■ **Exercise**
Set out the records below as a numbered list, one line per item, with blank lines dropped. Leave the pictures out.

■ **Provided records**
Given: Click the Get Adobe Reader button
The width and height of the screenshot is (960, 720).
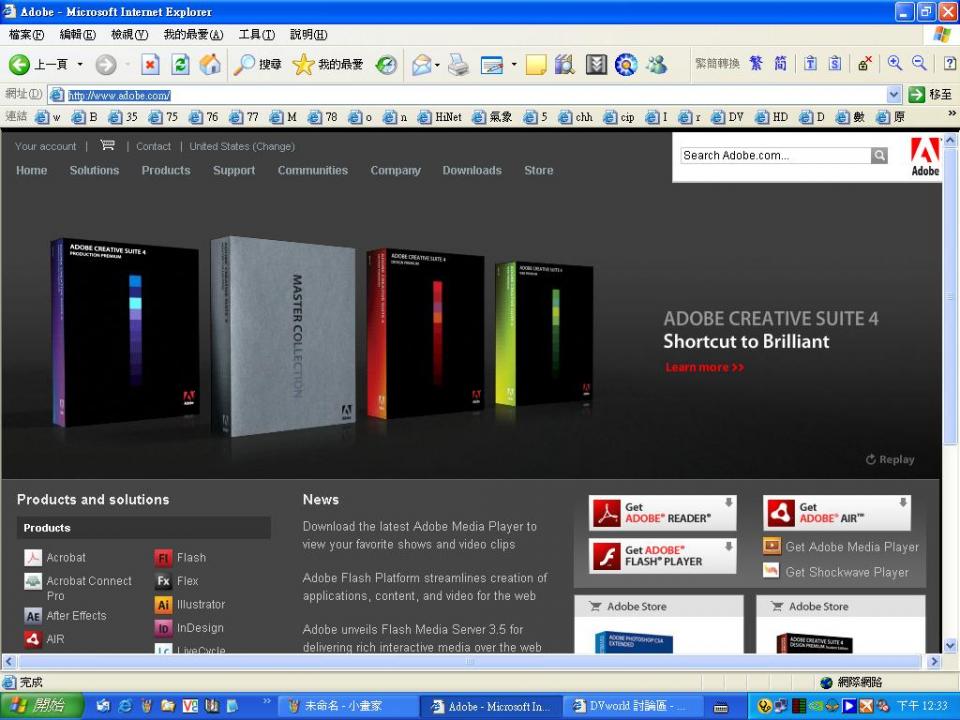Looking at the screenshot, I should click(662, 513).
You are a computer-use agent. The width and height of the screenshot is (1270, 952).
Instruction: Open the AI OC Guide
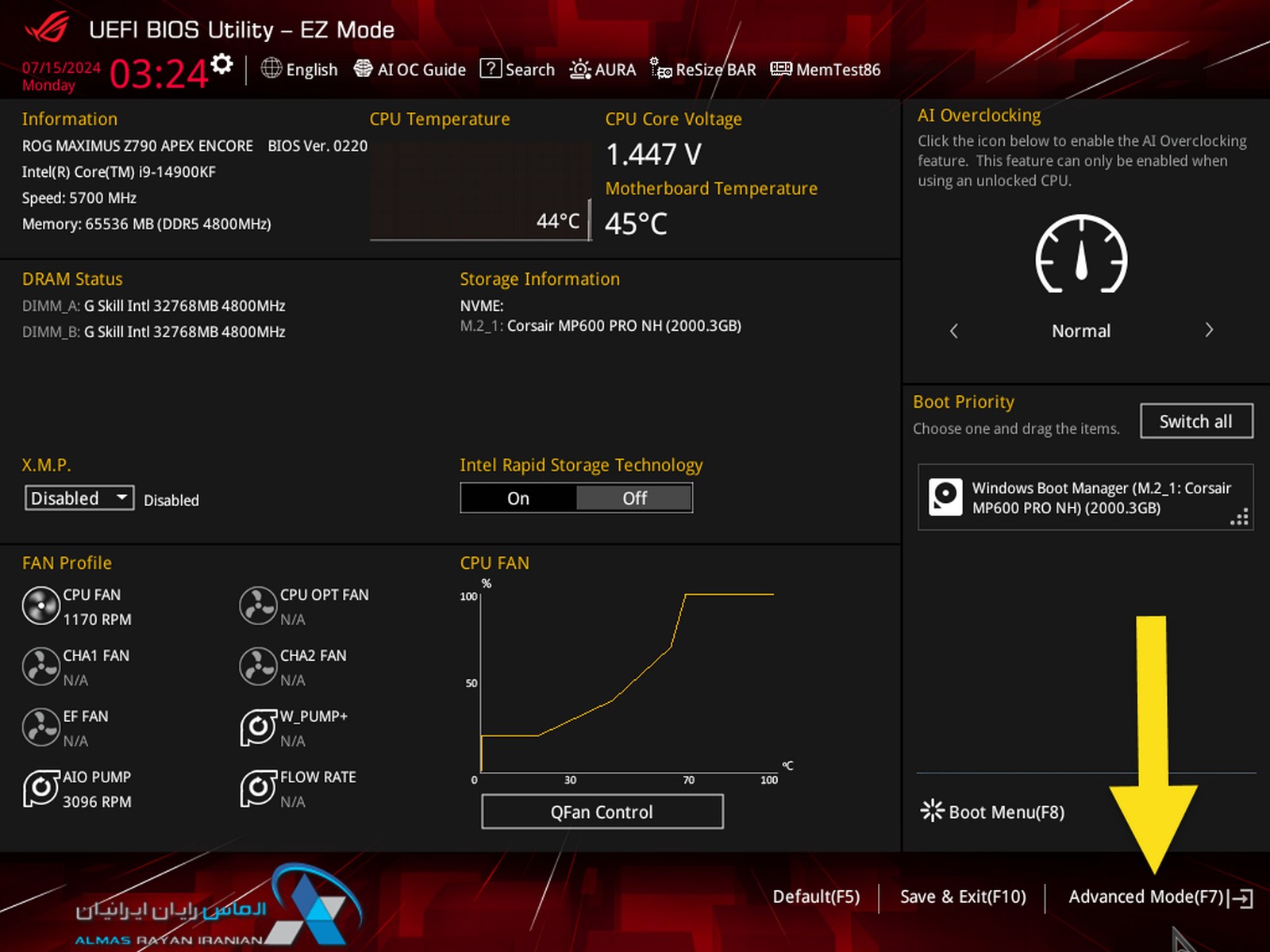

■ **Answer for this exercise**
1. Given: Click the Get Adobe Reader button
2. The width and height of the screenshot is (960, 720).
3. Looking at the screenshot, I should click(662, 513).
4. You are a computer-use agent. The width and height of the screenshot is (1270, 952).
5. Instruction: Open the AI OC Guide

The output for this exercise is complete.